Learning from Program Context to Predict Effective Program Transformations
July 5, 2017 at 3:30pm CSE 305
Program transformations or program mutations are an essential component of many automated techniques in software engineering, such as automatic program repair, automatic test generation, and software diversification. The search space for possible program variants is huge and whether a program transformation is effective and generates a useful program variant depends on the application. For example, automatic program repair aims to generate non-equivalent program variants that improve functional correctness and mutation-based test generation aims to generate test cases that reveal non-equivalent yet hard-to-detect program variants. Conversely, software diversification aims to generate semantically equivalent program variants that, e.g., reduce vulnerability while preserving functional behavior. In this talk, I will show how program context, extracted from a program’s abstract syntax tree (AST), can predict effective program transformations. Specifically, I will show how syntactic and semantic features of the AST can be used to train a machine learning classifier that can predict whether a program transformation yields an equivalent or hard-to-detect program variant, both within and between projects. I will conclude with a discussion of how the prediction of effective program transformations can be used in the context of vulnerability detection and software diversification.

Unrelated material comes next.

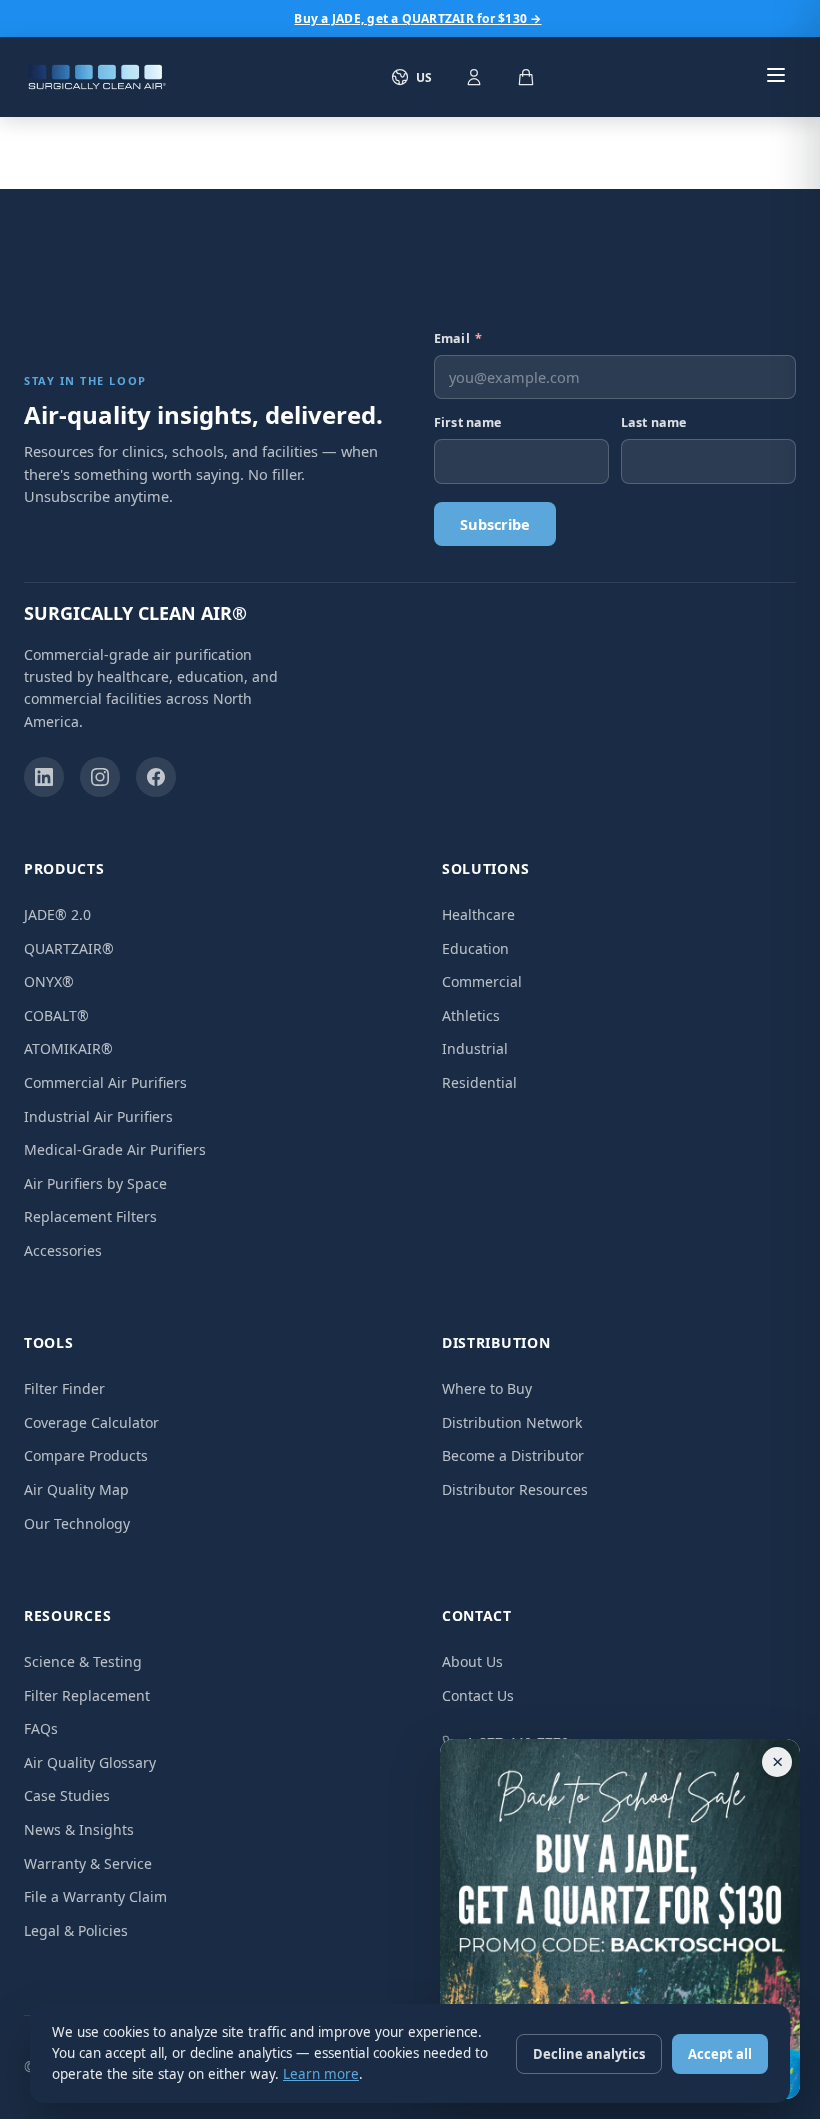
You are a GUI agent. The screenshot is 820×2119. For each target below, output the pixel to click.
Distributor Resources (515, 1489)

René Just is an Assistant Professor at the University of Massachusetts, Amherst. His research interests are in software engineering and software security, in particular static and dynamic program analysis, mobile security, mining software repositories, and applied machine learning. His research in the area of software engineering won several ACM SIGSOFT Distinguished Paper Awards, and he develops research infrastructures and tools (e.g., Defects4J and the Major mutation framework) that are widely used by other researchers.